Source: http://www.fossilrealm.com/pages/learn-about-pyritized-fossils

Composita

Lots of Composita shell fossils found in Kansas City

Photo by Stephanie Reed

If you came to our January meeting, you will know that we are now offering door prizes just like at IGAMS. All my spying on IGAMS meetings is proving to be very helpful! January’s door prize was part of Kansas City’s Composita layer. Composita is a genus of extinct brachiopods that were abundant during the Pennsylvanian era. Brachiopods are bottom-dwelling marine organisms that have two shells[1] and a little fleshy “foot” called a pedicle. In a fossil brachiopod, you can see the hole where the pedicle sticks out of the shell, which is called the pedicle valve. In the upper part of the Winterset Limestone in Kansas City, there is a zone consisting almost entirely of Composita shells. See Chapter 11 of Dr. Gentile’s book for more information. Some of the shells in this specimen even had crystals inside. It was collected by David Reed somewhere in the Kansas City area, but he’s not telling exactly where.

[1]Brachiopods have two shells, but they are not bivalves (an easy mistake to make). Bivalves are a class of mollusks, like clams, and do not have pedicles. Bivalves are symmetrical, and brachiopods are not. In fact, the bivalves may have caused the extinction of the brachiopods due to competition for food and living space.

A Great Geology Book

Rocks and Fossils of the Central United States with Special Emphasis on the Greater Kansas City Area by Richard Gentile

The front cover of Richard Gentile's book, Rocks and Fossils of the Central United States with Special Emphasis on the Greater Kansas City Area

Front cover

The back cover of Richard Gentile's book, Rocks and Fossils of the Central United States with Special Emphasis on the Greater Kansas City Area

Back cover

Review by David Reed:

This book is great! It has beautiful pictures of the fossils that can be found in Kansas City and clear stratographic sections explaining the geology of the area. It also shows locations for picking up the fossils. Everything you might wish to know about Kansas City is in this book. Well worth the money and you can ONLY get it at UMKC (Amazon doesn’t have it). We purchased one when we visited the Sutton Museum.

Even Bigger Petrified Wood

A cylindrical red and orange piece of petrified wood that almost reaches the waist of the person standing next to it.

Photo by David Reed

Everyone had a great time visiting the Sutton Museum on our last field trip. Valerie just reminded me that I should be posting some photos from the museum so I will over the next week or two. When you come in the door of the museum, the first thing you will notice is this giant piece of petrified wood. A person is standing next to it for scale, so you can see it is about 2 feet tall. Much bigger than the other big petrified wood I wrote about last year.

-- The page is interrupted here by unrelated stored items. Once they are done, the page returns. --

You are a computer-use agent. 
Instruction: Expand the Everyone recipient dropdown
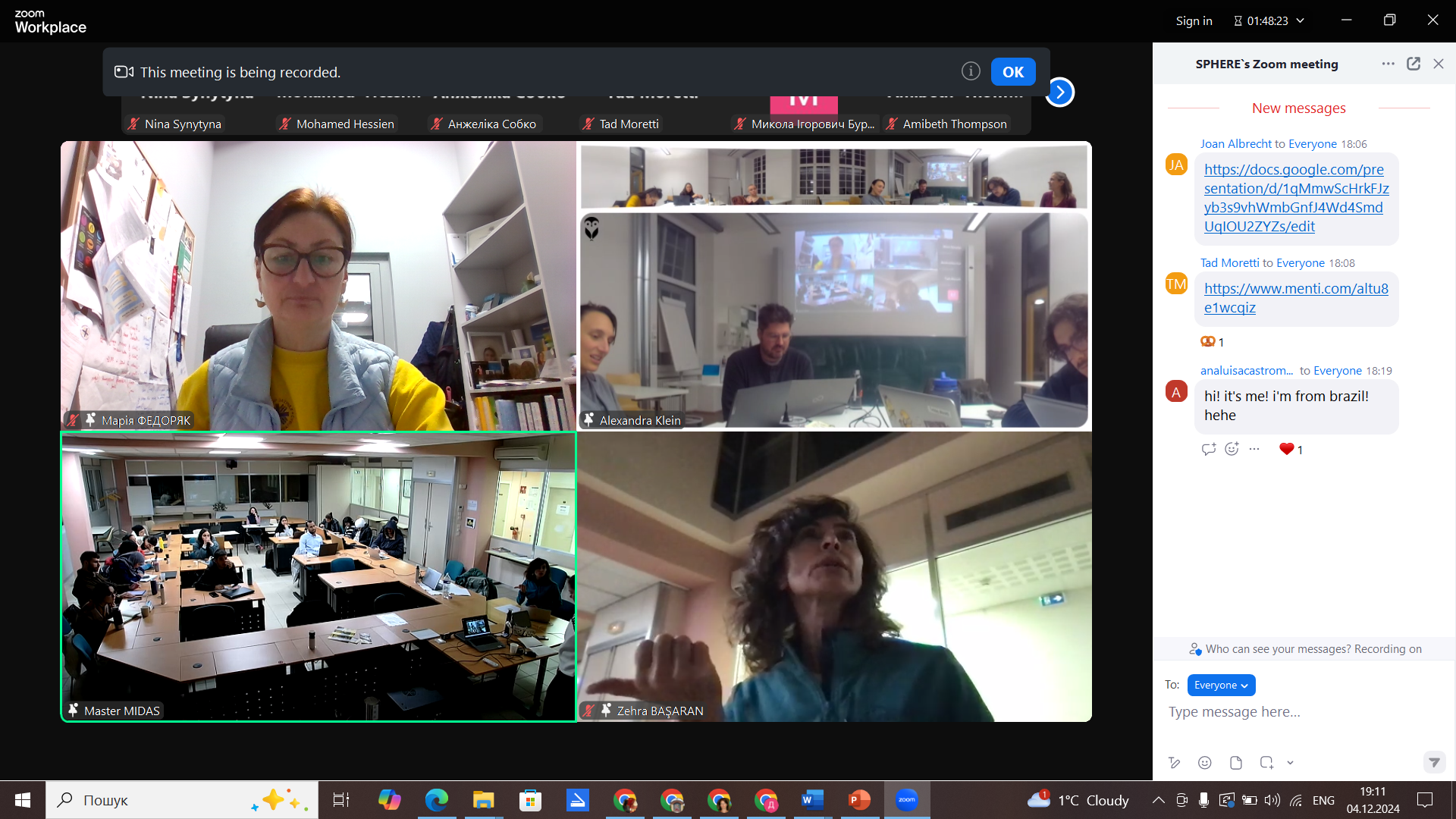pyautogui.click(x=1221, y=685)
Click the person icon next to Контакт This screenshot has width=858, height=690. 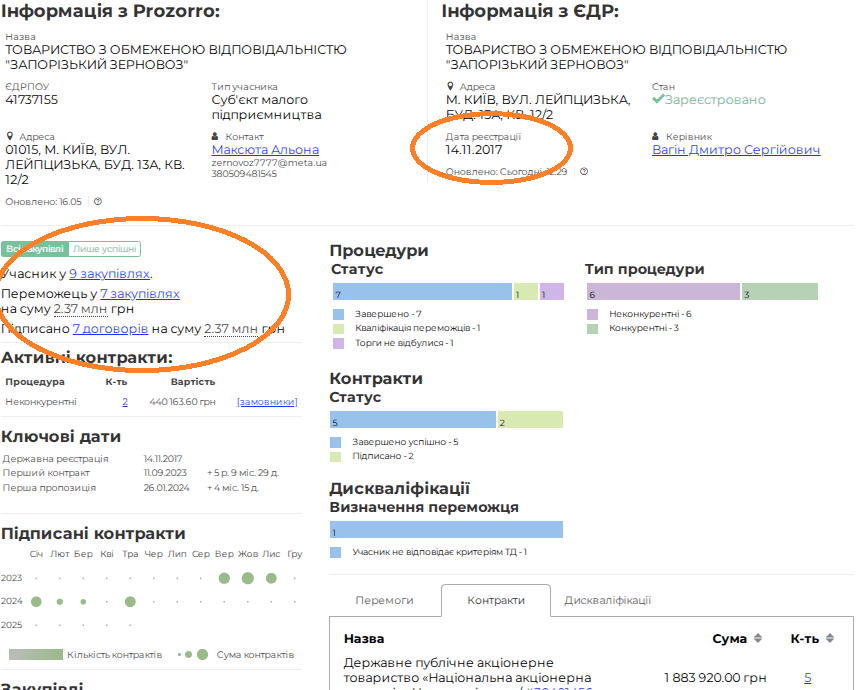[216, 137]
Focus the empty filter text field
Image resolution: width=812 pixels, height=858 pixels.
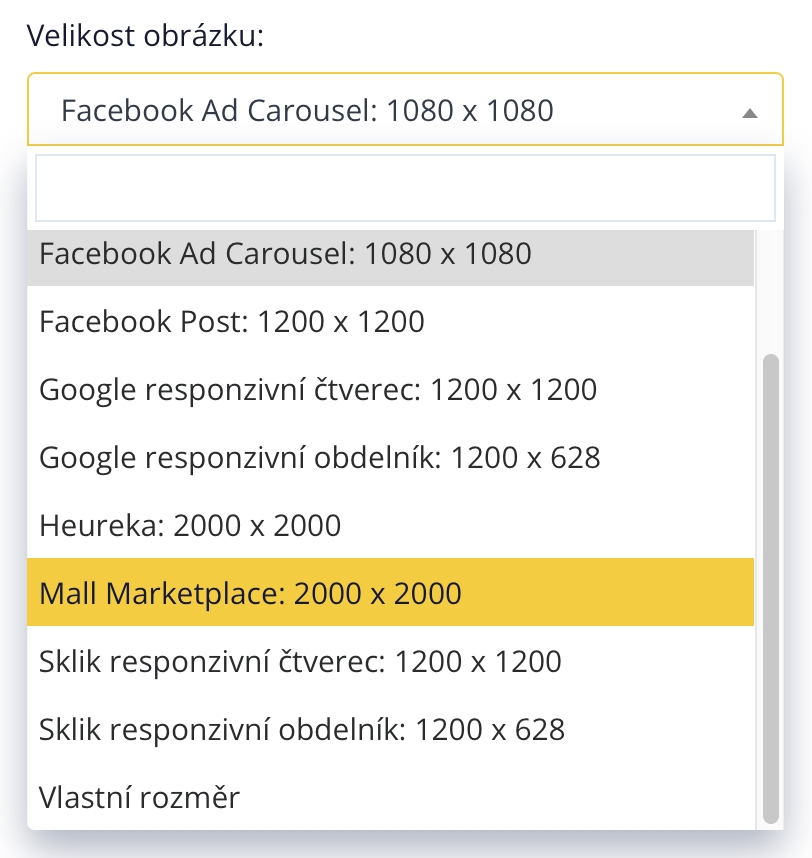405,187
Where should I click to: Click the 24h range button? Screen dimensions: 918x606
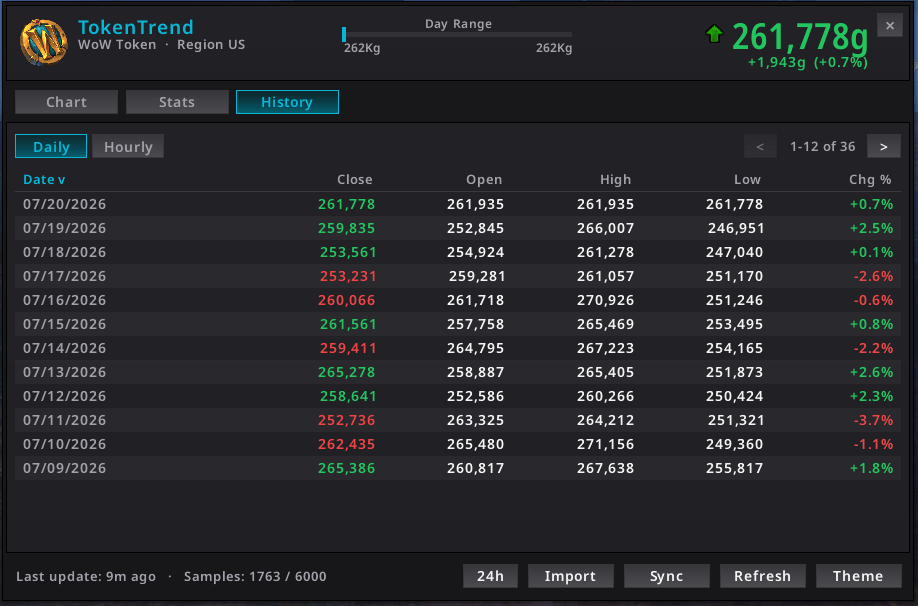[491, 576]
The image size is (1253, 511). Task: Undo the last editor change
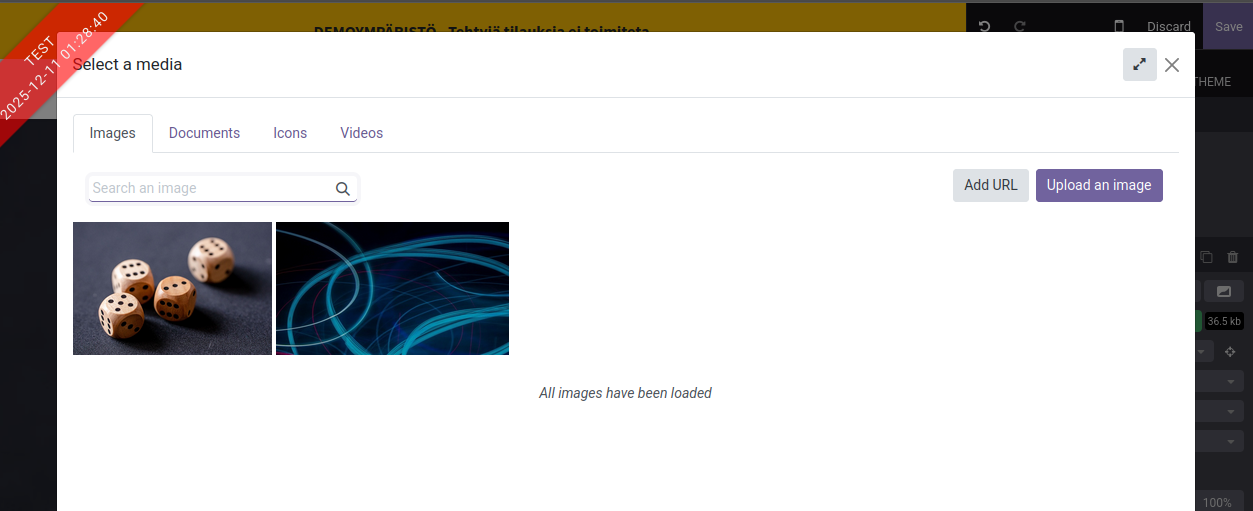[984, 27]
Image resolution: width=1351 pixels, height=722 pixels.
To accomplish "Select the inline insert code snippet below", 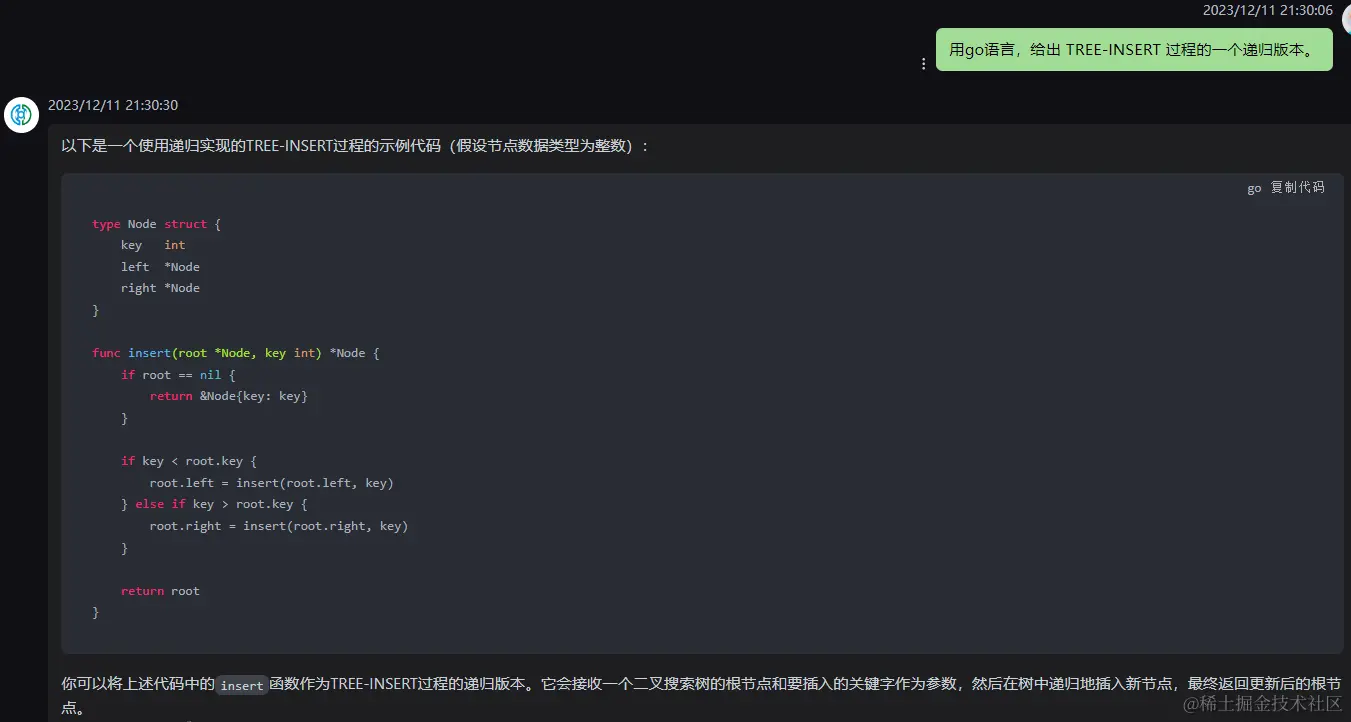I will coord(241,686).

What color were the dinosaurs?

A dinosaur fossil of anchiomis huxleyi

Johan Lindgren/Sci. Rep.

In this article from Chemical & Engineering News, researchers use chemistry to find out what colors the dinosaurs were.

Researchers led by Johan Lindgren of Lund University, in Sweden, used a battery of analytical techniques to scrutinize the molecular makeup of a fossilized Anchiornis huxleyi specimen. This dinosaur is a distant relative of today’s birds, and its remnants were preserved for about 150 million years in what is now northeastern China.

The researchers’ thorough analyses have allowed them to conclude that some of the dinosaur’s melanin, or pigment molecules, and melanin-producing organelles have also survived the intervening epochs (Sci. Rep. 2015, DOI: 10.1038/srep13520).

Scientists have previously observed signs of similar biomaterials in fossils, but studies have lacked sufficient evidence to rule out the idea that these materials come from bacteria or other microbial intruders.

Using methods including infrared spectroscopy and time-of-flight secondary ion mass spectrometry, Lindgren and his colleagues have shown that the sample’s fossilized feathers contain substances that closely resemble modern animal—not bacterial—eumelanin, the pigments responsible for brown and black coloration.